• **The task**: Would you retype exactly the lines from the one holding "You are a GUI" through the last line of the listing, and only those, without pictures?

• **Excerpted records**:

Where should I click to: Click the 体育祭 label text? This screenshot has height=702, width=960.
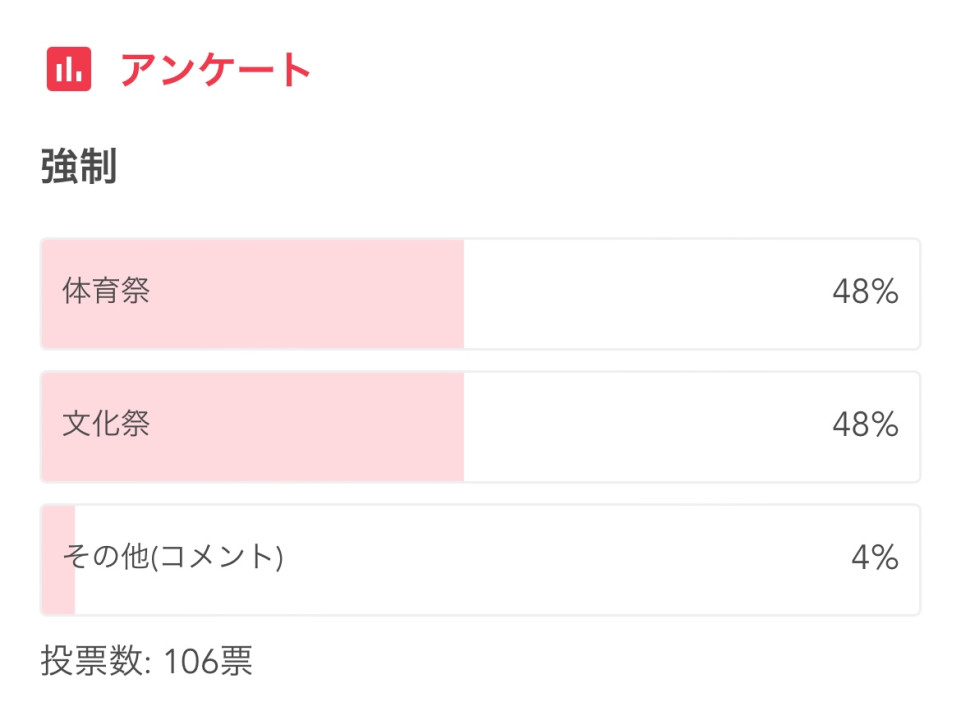click(x=106, y=291)
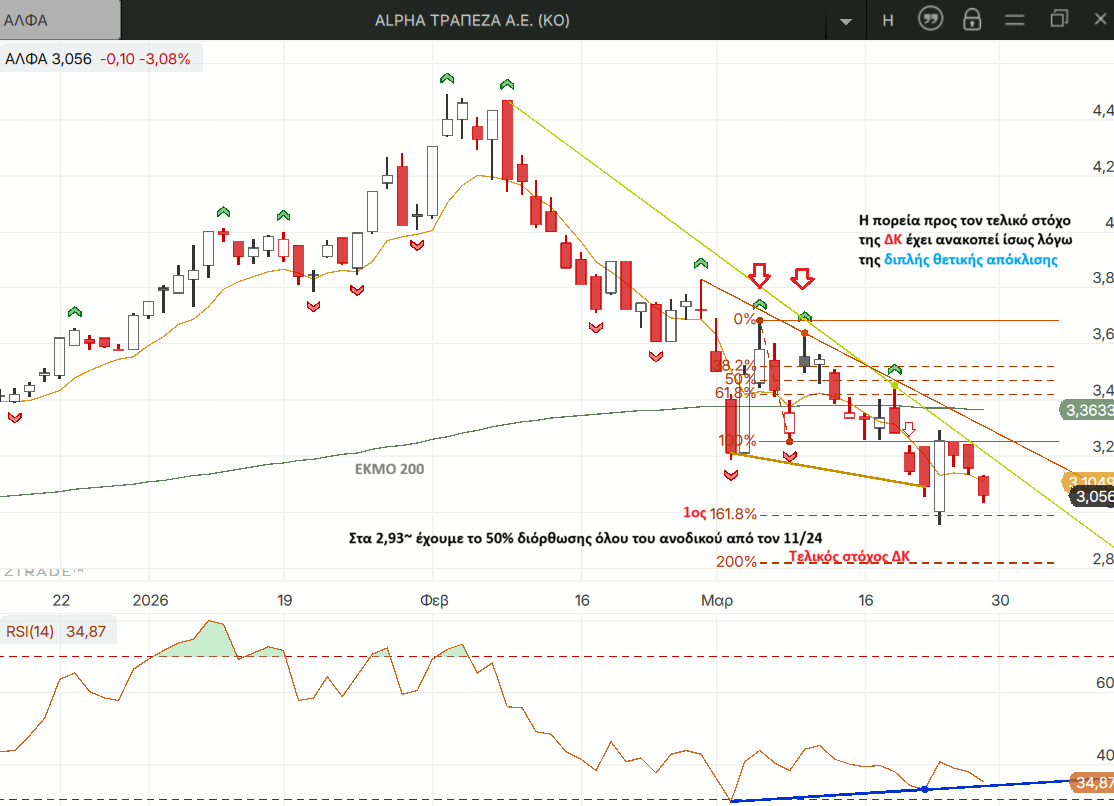Click the Fibonacci 0% level anchor dot
The height and width of the screenshot is (806, 1114).
click(760, 320)
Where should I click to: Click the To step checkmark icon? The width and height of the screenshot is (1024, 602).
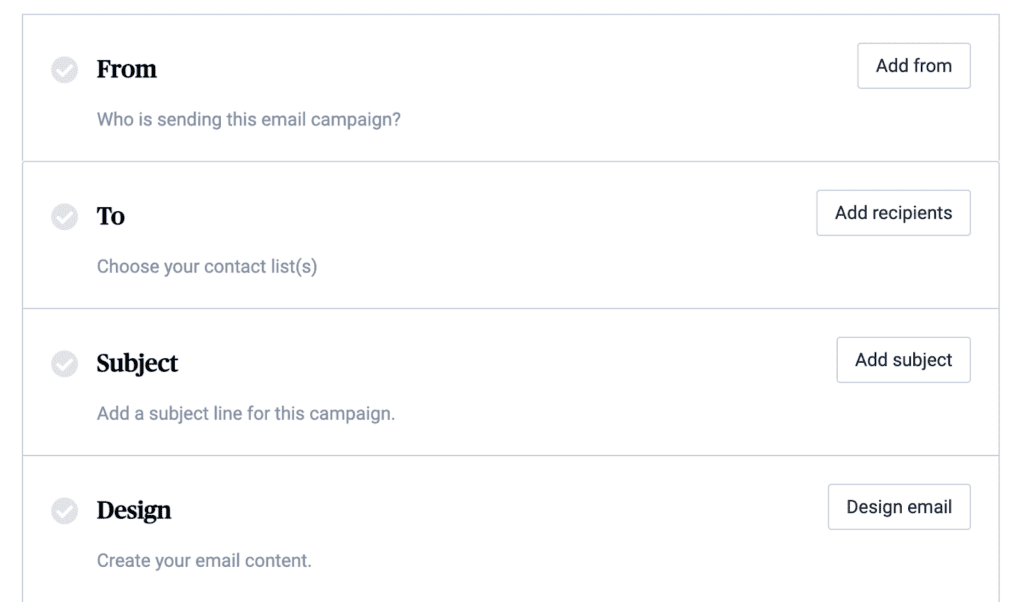[x=65, y=216]
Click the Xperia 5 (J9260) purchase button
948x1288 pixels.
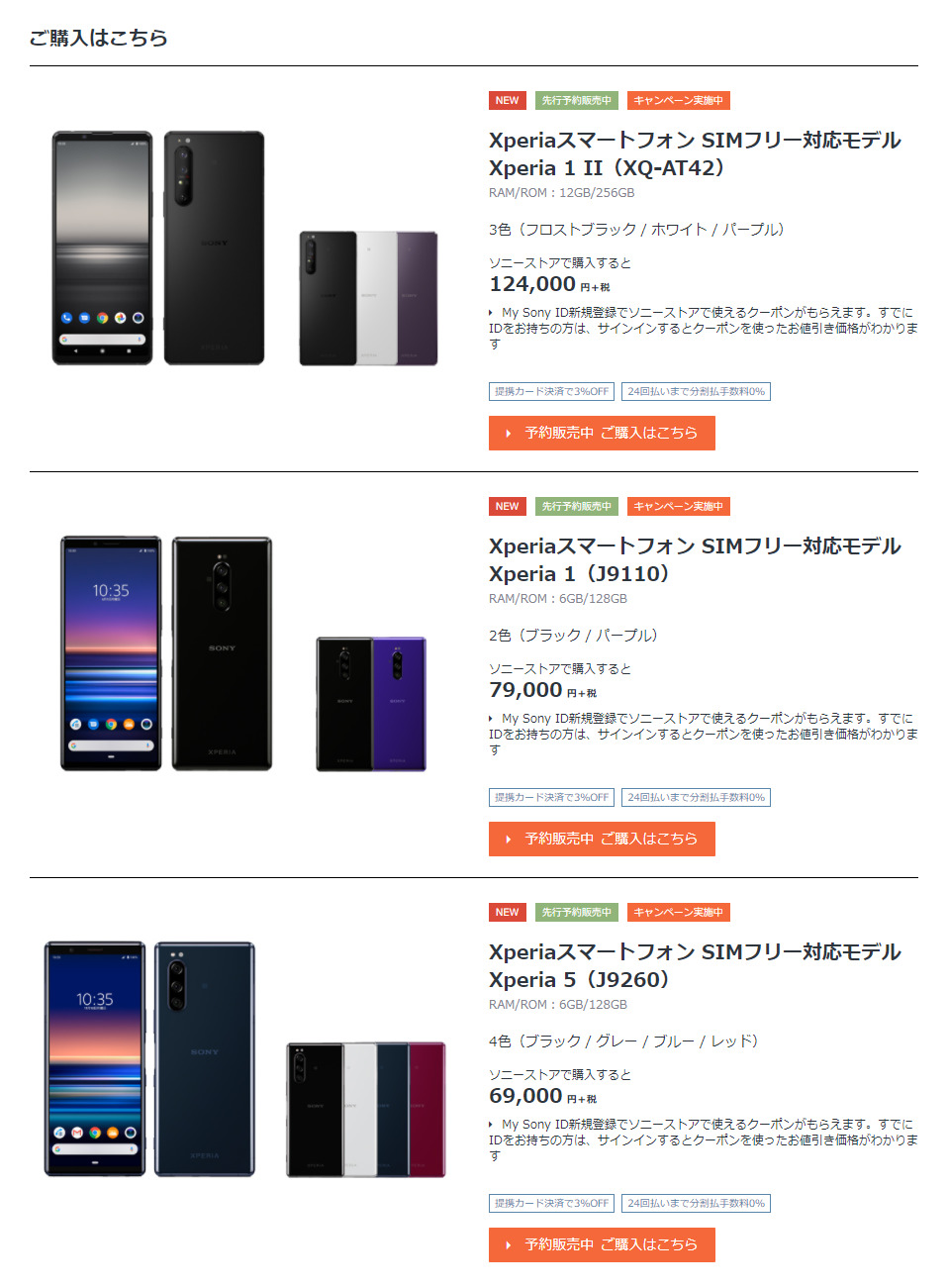(x=602, y=1244)
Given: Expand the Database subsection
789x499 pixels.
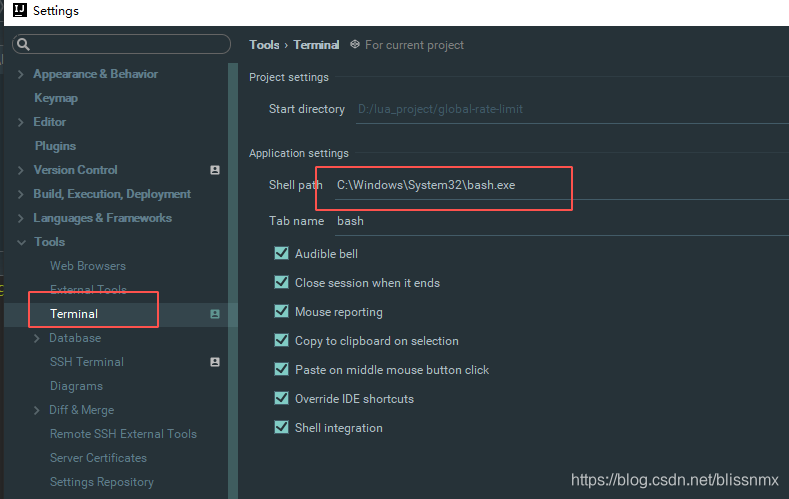Looking at the screenshot, I should click(37, 339).
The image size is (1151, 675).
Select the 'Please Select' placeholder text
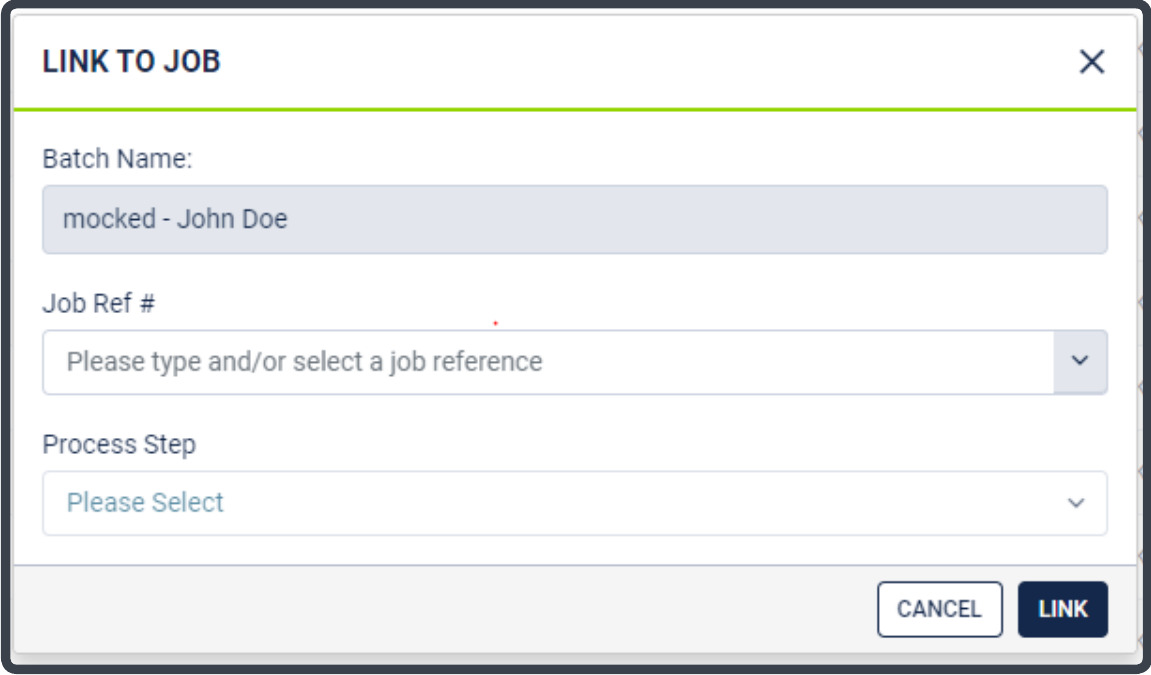145,503
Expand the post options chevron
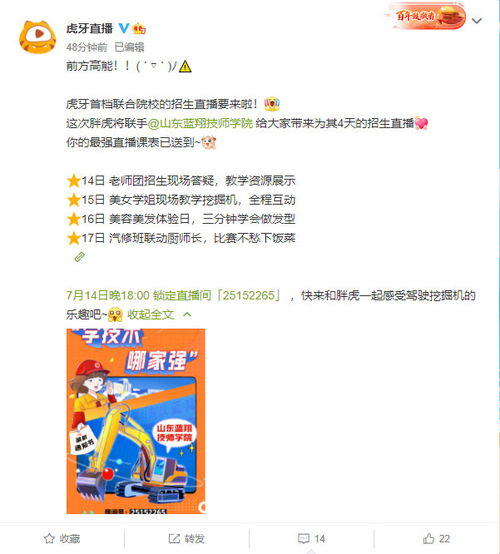Screen dimensions: 500x554 (x=477, y=21)
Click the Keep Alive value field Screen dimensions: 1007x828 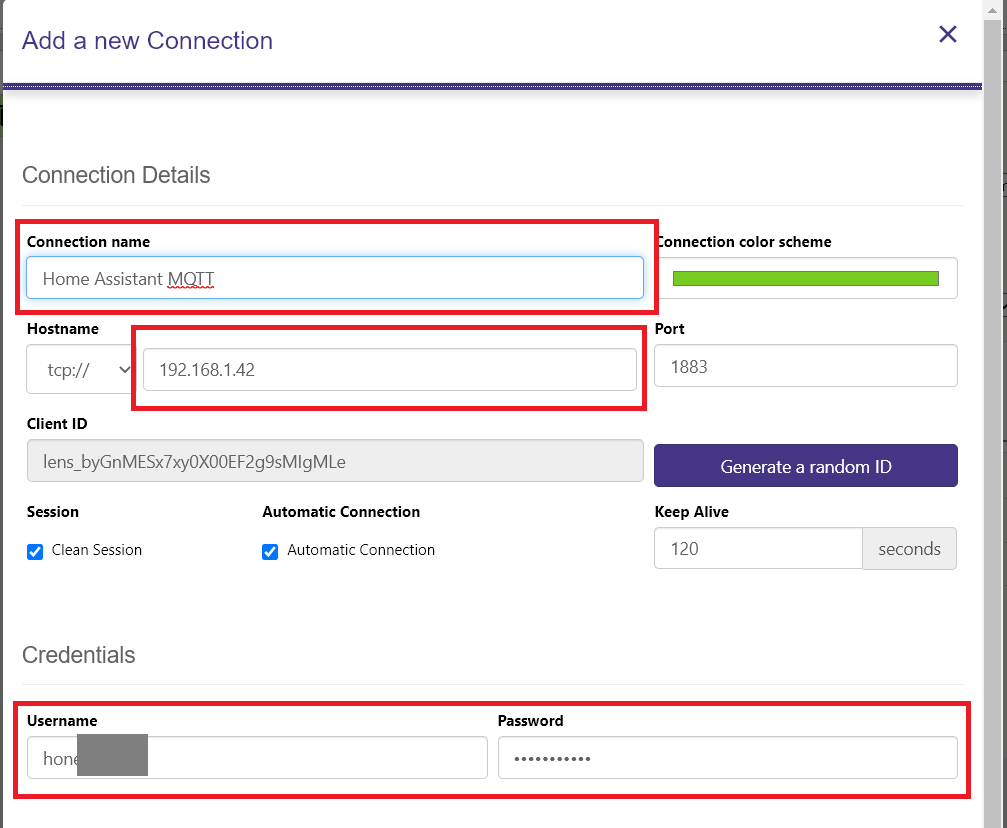click(x=757, y=549)
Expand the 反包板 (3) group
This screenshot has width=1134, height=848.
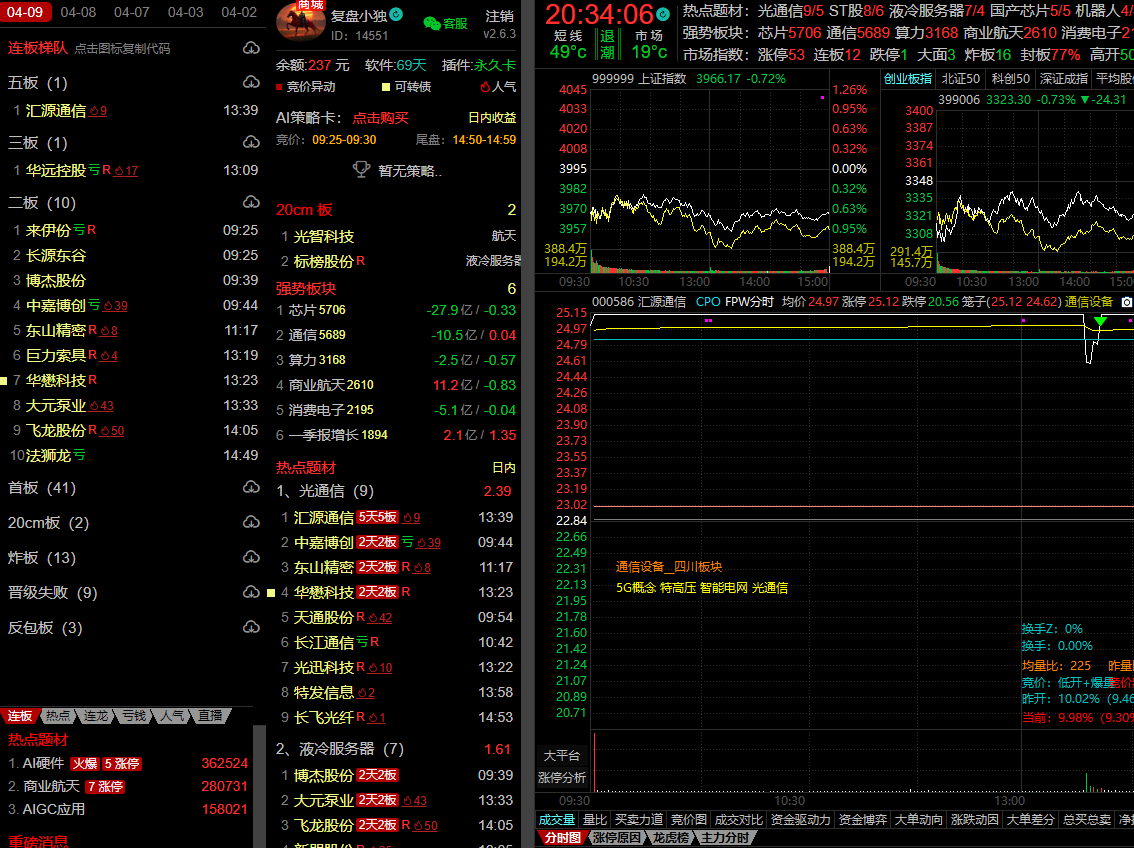click(45, 628)
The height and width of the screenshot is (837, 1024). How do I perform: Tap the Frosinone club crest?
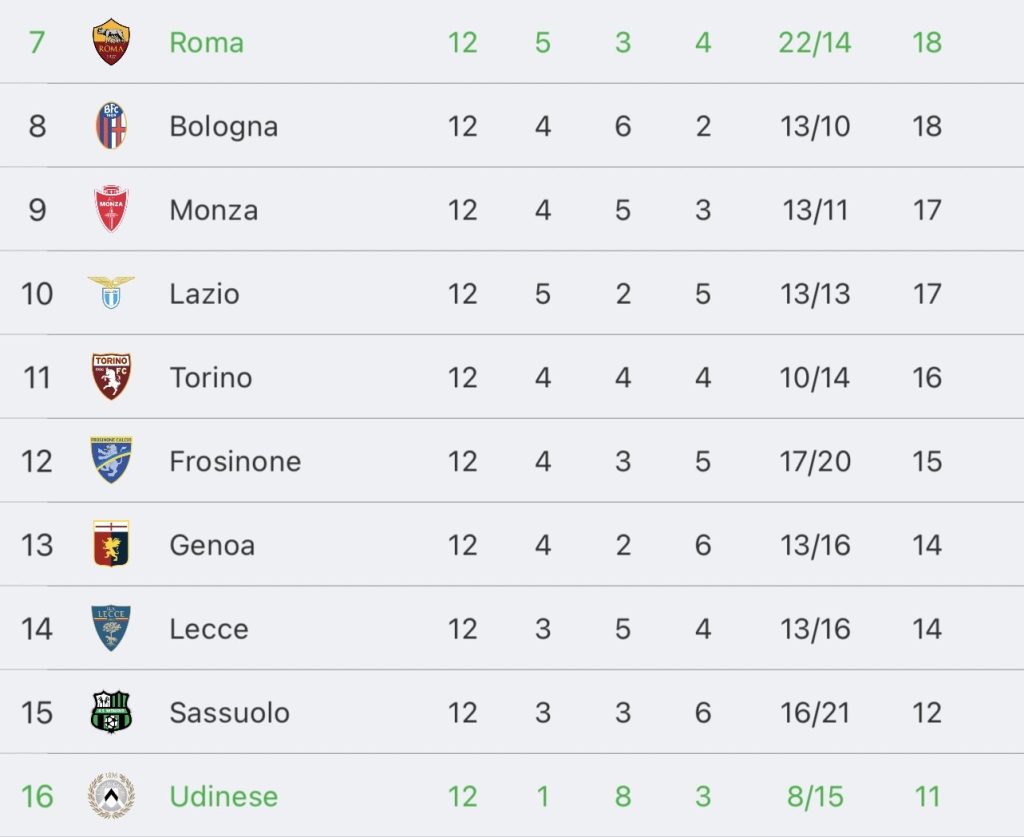tap(111, 460)
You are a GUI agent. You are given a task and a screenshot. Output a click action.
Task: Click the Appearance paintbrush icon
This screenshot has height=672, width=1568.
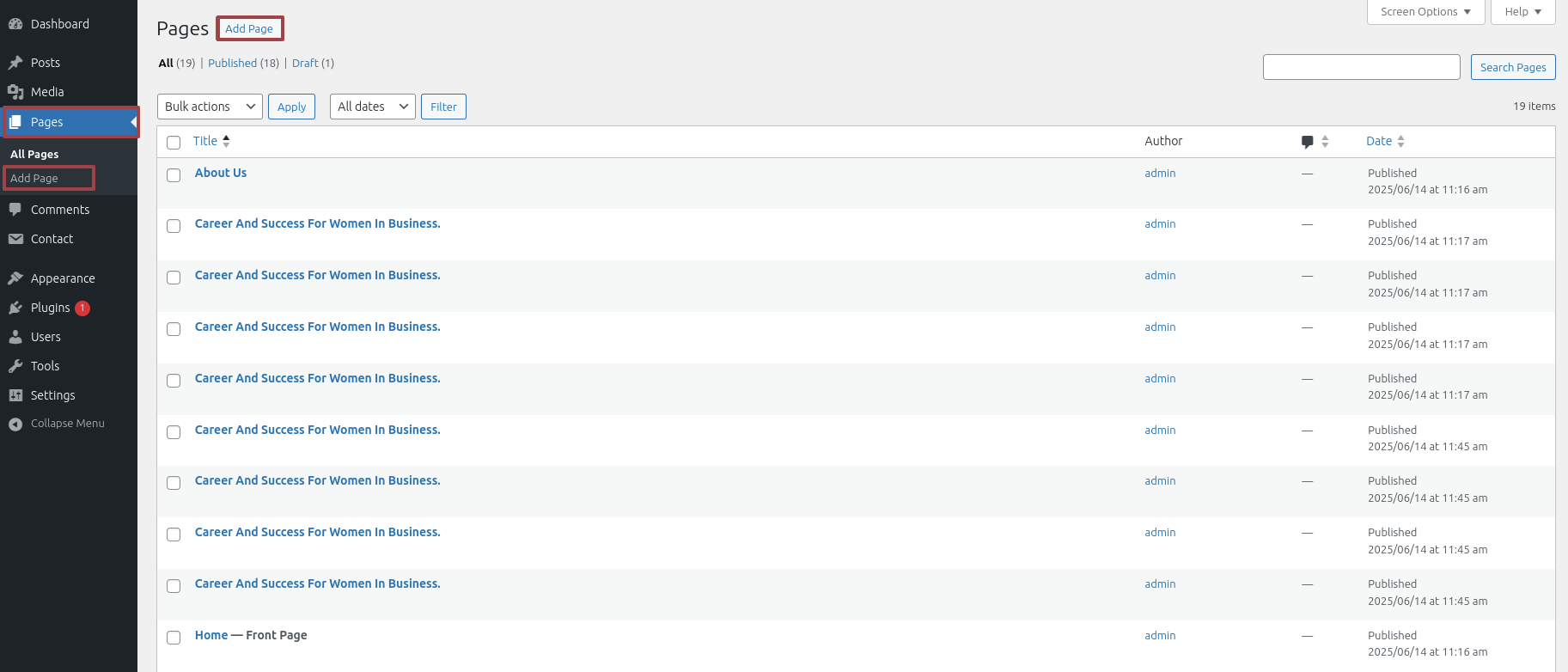click(15, 278)
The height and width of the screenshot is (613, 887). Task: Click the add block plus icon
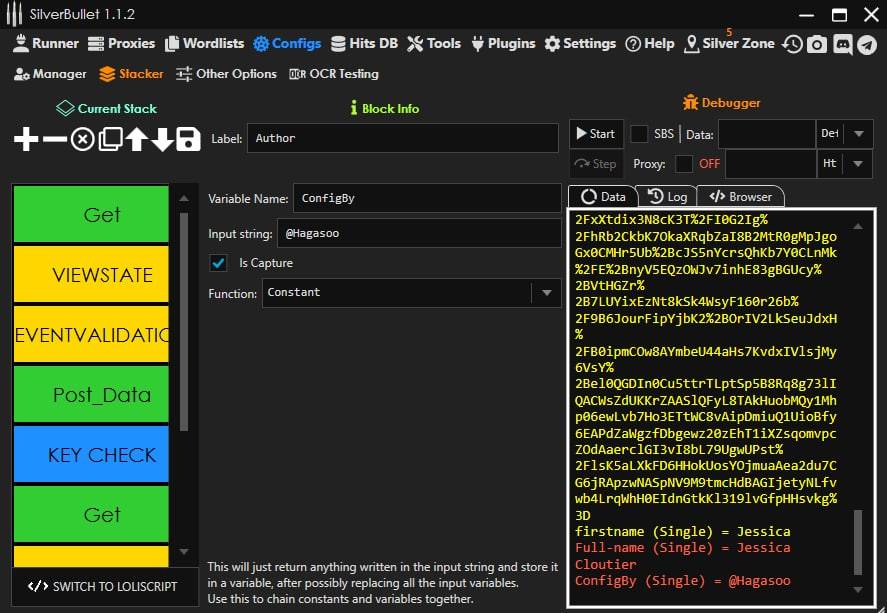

• **Task result**:
You are a GUI agent. You are given a task and a screenshot. Output a click action.
Task: Click the Appearance paintbrush icon
This screenshot has height=672, width=1568.
click(15, 278)
The height and width of the screenshot is (613, 887). Task: Click the add block plus icon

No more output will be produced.